Não devemos esquecer que, às recompensas, o Senhor acrescenta as


perseguições, porque estas também são um prémio para os discípulos de
Cristo; a glória do cristão é assemelhar-se ao seu Mestre, tomando parte na
sua Cruz para participar com Ele da sua glória17. Se essas perseguições nos
atingem nalguma das suas diversas formas (injustiças, calúnias, manobras
baixas na vida profissional, zombarias...), devemos entender que podemos
convertê-las num bem, numa parte do prémio, pois o Senhor permite que
participemos da sua Cruz e nos unamos mais a Ele.

Quem é fiel a Cristo tem a promessa do Céu para sempre. Ouvirá a voz do
Senhor, a quem procurou servir aqui na terra, que lhe diz: Vem, bem-amado
de meu Pai, ao Céu que te preparei desde a criação do mundo18. Ouvir estas
palavras de boas-vindas no limiar da eternidade já compensa tudo aquilo que
tivermos deixado de lado para seguir melhor a Cristo, ou o pouco que
tivermos padecido por Ele. Entra-se na eternidade levado por Jesus.

E mesmo que alguma vez, embora sigamos a Cristo por amor, tudo nos
pareça custar um pouco mais, far-nos-á muito bem repetir alguma jaculatória
que nos ajude a pensar no prémio: Vale a pena! Vale a pena! Vale a pena! A
esperança fortalece-se e o caminhar torna-se seguro.

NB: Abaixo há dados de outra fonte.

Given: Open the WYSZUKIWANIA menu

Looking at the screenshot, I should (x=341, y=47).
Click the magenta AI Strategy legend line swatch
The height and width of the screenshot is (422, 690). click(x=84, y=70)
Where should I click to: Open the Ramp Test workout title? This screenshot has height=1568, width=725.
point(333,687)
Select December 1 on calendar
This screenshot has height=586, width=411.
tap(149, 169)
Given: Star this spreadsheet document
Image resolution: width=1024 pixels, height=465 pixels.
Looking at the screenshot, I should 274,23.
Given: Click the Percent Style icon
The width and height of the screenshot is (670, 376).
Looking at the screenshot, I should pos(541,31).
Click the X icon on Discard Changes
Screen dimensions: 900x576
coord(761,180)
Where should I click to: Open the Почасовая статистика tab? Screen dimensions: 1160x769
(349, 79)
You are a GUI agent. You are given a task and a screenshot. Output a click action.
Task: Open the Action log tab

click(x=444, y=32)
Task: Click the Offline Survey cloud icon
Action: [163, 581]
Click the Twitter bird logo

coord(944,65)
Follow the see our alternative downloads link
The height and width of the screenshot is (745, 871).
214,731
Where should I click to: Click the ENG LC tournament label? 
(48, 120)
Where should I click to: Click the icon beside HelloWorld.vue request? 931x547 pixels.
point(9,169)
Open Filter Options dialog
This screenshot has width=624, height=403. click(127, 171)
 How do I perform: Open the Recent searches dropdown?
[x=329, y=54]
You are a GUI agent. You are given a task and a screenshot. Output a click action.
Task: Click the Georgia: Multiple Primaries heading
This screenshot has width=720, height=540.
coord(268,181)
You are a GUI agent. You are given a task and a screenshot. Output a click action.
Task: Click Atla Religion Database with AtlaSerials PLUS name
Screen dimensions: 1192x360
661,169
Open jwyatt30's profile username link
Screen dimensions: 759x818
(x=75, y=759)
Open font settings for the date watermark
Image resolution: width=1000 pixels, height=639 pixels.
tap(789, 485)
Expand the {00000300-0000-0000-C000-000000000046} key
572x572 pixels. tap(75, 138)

Não sentiremos falta de nada se tivermos Jesus Cristo. Conta-se da vida


de São Tomás de Aquino que um dia o Senhor lhe disse: “Escreveste bem
sobre mim, Tomás. Que recompensa desejas?” O Santo respondeu: “Nada
senão Vós mesmo, Senhor”. Nós também não queremos outra coisa.

Pedimos agora a Santa Maria que nos obtenha disposições firmes de


desprendimento e generosidade, para que, tal como Ela, propaguemos à
nossa volta um clima alegre de amor à pobreza cristã.

(1) Mc 10, 28-31; (2) Mt 19, 27; (3) Santo Agostinho, Sermão 301 A, 5; (4) Fil 3, 8; (5)
Catecismo Romano, IV, 11, n. 15; (6) Santo Agostinho, op. cit., 4; (7) Paulo VI, Enc.
Populorum progressio, 26-III-67; (8) São Josemaría Escrivá, Sulco, n. 82; (9) 2 Cor 6, 10; (10)
1 Cor 3, 22-23; (11) cfr. São Josemaría Escrivá, Caminho, n. 670; (12) cfr. Mt 10, 42; (13)
Josemaría Escrivá, Amigos de Deus, n. 309; (14) Santa Teresa, Caminho de perfeição, 2, 7;
(15) Santo Agostinho, Sermão 225; (16) São João Crisóstomo, Homilias sobre São Mateus,
76, 4; (17) Rom 8, 17; (18) cfr. Mt 25, 34.